期刊名称:Proceedings of the National Academy of Sciences
印刷版ISSN:0027-8424
电子版ISSN:1091-6490
出版年度:2022
卷号:119
期号:4
DOI:10.1073/pnas.2117576119
语种:English
出版社:The National Academy of Sciences of the United States of America
摘要:Significance
We here established the interaction between PDZ binding motif (PBM) at the C terminal of ACE2 and PDZ domain of sorting nexin 27 (SNX27) and solved the crystal structure of ACE2-PBM/SNX27-PDZ complex. Together with retromer complex, SNX27 was found to regulate the homeostasis of cell surface ACE2 under physiological conditions. When endocytic pathway was used during SARS-CoV-2 infection, SNX27-retromer sorts ACE2/SARS-CoV-2 complex at early endosome and prevents it from entering lysosome/late endosome, inhibiting the cell entry of the virus. These findings add substantially to the current understanding of the important role of cytosolic tail of ACE2 during the invasion of SARS-CoV-2, and it could be used as a new therapeutic target for drug development.
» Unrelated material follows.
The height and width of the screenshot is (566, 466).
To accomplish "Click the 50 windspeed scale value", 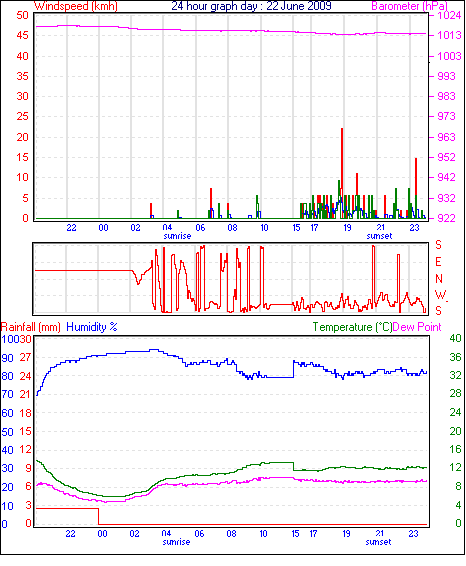I will 22,15.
After binding to its cell surface receptor angiotensin converting enzyme 2 (ACE2), severe acute respiratory syndrome coronavirus 2 (SARS-CoV-2) enters the host cell through directly fusing with plasma membrane (cell surface pathway) or undergoing endocytosis traveling to lysosome/late endosome for membrane fusion (endocytic pathway). However, the endocytic entry regulation by host cell remains elusive. Recent studies show ACE2 possesses a type I PDZ binding motif (PBM) through which it could interact with a PDZ domain-containing protein such as sorting nexin 27 (SNX27). In this study, we determined the ACE2-PBM/SNX27-PDZ complex structure, and, through a series of functional analyses, we found SNX27 plays an important role in regulating the homeostasis of ACE2 receptor. More importantly, we demonstrated SNX27, together with retromer complex (the core component of the endosomal protein sorting machinery), prevents ACE2/virus complex from entering lysosome/late endosome, resulting in decreased viral entry in cells where the endocytic pathway dominates. The ACE2/virus retrieval mediated by SNX27–retromer could be considered as a countermeasure against invasion of ACE2 receptor-using SARS coronaviruses.